- GIVEN EXERCISE: Express every line of the records as a Markdown table with two columns, Row and Line, giving each line its own numbered row and omitting blank lines.
------------------------
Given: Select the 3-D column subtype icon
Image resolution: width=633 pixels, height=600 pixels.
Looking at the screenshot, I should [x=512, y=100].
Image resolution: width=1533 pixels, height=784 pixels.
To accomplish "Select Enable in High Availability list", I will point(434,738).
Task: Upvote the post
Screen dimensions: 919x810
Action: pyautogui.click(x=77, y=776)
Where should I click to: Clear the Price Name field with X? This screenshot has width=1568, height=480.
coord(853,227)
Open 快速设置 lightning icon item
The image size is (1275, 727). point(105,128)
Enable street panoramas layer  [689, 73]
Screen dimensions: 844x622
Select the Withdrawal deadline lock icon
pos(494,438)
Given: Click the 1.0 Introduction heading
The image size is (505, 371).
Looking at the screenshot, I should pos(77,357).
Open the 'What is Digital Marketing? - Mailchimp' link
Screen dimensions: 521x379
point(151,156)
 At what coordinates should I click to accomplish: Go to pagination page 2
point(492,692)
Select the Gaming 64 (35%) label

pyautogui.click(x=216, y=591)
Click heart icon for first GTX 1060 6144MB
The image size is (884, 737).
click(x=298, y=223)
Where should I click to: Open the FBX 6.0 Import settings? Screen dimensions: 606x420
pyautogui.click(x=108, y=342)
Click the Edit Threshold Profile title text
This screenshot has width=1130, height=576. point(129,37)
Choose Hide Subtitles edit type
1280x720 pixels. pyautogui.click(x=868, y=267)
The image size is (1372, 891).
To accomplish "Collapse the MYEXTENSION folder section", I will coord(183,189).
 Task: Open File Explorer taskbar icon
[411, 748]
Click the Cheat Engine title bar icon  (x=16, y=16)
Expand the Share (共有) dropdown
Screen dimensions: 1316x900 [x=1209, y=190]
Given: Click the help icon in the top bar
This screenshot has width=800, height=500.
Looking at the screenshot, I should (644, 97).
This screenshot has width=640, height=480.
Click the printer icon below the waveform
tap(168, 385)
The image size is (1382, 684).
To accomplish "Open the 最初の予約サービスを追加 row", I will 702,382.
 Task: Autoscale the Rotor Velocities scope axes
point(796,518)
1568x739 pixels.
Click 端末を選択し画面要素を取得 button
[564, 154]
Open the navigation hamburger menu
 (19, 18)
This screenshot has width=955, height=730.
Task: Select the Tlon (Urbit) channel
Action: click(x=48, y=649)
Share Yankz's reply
------------------------
- COMPLETE ANSWER:
| Row | Line |
|---|---|
| 1 | Given: Select the 3-D column subtype icon |
| 2 | Image resolution: width=633 pixels, height=600 pixels. |
| 3 | Looking at the screenshot, I should [x=512, y=100]. |
| 4 | Image resolution: width=1533 pixels, height=784 pixels. |
| 5 | To accomplish "Select Enable in High Availability list", I will point(434,738). |
| 6 | Task: Upvote the post |
| 7 | Screen dimensions: 919x810 |
| 8 | Action: pyautogui.click(x=77, y=776) |
| 9 | Where should I click to: Clear the Price Name field with X? This screenshot has width=1568, height=480. |
| 10 | coord(853,227) |
| 11 | Open 快速设置 lightning icon item |
| 12 | The image size is (1275, 727). point(105,128) |
| 13 | Enable street panoramas layer  [689, 73] |
| 14 | Screen dimensions: 844x622 |
| 15 | Select the Withdrawal deadline lock icon |
| 16 | pos(494,438) |
| 17 | Given: Click the 1.0 Introduction heading |
| 18 | The image size is (505, 371). |
| 19 | Looking at the screenshot, I should pos(77,357). |
| 20 | Open the 'What is Digital Marketing? - Mailchimp' link |
| 21 | Screen dimensions: 521x379 |
| 22 | point(151,156) |
| 23 |  At what coordinates should I click to accomplish: Go to pagination page 2 |
| 24 | point(492,692) |
| 25 | Select the Gaming 64 (35%) label |
| 26 | pyautogui.click(x=216, y=591) |
| 27 | Click heart icon for first GTX 1060 6144MB |
| 28 | The image size is (884, 737). |
| 29 | click(x=298, y=223) |
| 30 | Where should I click to: Open the FBX 6.0 Import settings? Screen dimensions: 606x420 |
| 31 | pyautogui.click(x=108, y=342) |
| 32 | Click the Edit Threshold Profile title text |
| 33 | This screenshot has width=1130, height=576. point(129,37) |
| 34 | Choose Hide Subtitles edit type |
| 35 | 1280x720 pixels. pyautogui.click(x=868, y=267) |
| 36 | The image size is (1372, 891). |
| 37 | To accomplish "Collapse the MYEXTENSION folder section", I will coord(183,189). |
| 38 |  Task: Open File Explorer taskbar icon |
| 39 | [411, 748] |
| 40 | Click the Cheat Engine title bar icon  (x=16, y=16) |
| 41 | Expand the Share (共有) dropdown |
| 42 | Screen dimensions: 1316x900 [x=1209, y=190] |
| 43 | Given: Click the help icon in the top bar |
| 44 | This screenshot has width=800, height=500. |
| 45 | Looking at the screenshot, I should (644, 97). |
| 46 | This screenshot has width=640, height=480. |
| 47 | Click the printer icon below the waveform |
| 48 | tap(168, 385) |
| 49 | The image size is (1382, 684). |
| 50 | To accomplish "Open the 最初の予約サービスを追加 row", I will 702,382. |
| 51 |  Task: Autoscale the Rotor Velocities scope axes |
| 52 | point(796,518) |
| 53 | 1568x739 pixels. |
| 54 | Click 端末を選択し画面要素を取得 button |
| 55 | [564, 154] |
| 56 | Open the navigation hamburger menu |
| 57 |  (19, 18) |
| 58 | This screenshot has width=955, height=730. |
| 59 | Task: Select the Tlon (Urbit) channel |
| 60 | Action: click(x=48, y=649) |
| 61 | Share Yankz's reply |